## Your instructions
Look through the lines below and copy each one that includes "Given".

## Information shown
------------------------------------------------------------

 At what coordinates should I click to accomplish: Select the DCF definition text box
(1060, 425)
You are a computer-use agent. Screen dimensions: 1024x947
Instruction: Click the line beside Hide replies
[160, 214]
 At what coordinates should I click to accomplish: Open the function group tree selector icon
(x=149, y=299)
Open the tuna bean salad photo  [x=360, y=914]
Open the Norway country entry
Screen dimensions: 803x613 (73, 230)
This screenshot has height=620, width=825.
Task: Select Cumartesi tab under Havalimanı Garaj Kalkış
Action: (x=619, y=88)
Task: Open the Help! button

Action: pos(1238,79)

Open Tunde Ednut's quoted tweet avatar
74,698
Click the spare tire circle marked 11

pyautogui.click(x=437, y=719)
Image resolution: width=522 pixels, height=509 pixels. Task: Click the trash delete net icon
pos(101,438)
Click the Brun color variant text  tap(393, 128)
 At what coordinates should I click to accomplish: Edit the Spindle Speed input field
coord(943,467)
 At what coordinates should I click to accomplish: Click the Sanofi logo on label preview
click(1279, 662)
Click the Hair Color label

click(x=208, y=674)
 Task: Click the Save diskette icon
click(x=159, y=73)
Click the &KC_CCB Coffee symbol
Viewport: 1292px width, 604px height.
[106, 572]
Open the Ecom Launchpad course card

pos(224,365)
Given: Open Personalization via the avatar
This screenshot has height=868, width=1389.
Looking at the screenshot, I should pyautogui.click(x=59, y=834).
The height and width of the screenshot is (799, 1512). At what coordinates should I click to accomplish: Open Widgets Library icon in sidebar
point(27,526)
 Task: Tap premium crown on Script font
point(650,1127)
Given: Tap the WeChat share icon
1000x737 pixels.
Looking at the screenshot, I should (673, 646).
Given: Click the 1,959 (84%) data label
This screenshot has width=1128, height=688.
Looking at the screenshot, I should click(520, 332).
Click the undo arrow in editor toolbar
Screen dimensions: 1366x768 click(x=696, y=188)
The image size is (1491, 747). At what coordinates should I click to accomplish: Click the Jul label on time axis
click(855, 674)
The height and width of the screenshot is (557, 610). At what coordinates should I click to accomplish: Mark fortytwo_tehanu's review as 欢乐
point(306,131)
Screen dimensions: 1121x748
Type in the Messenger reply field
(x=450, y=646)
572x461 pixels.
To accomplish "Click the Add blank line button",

------------------------------------------------------------

## Result for this task
Given: Open Personalization via the avatar
Given: Tap the WeChat share icon
Given: Click the 1,959 (84%) data label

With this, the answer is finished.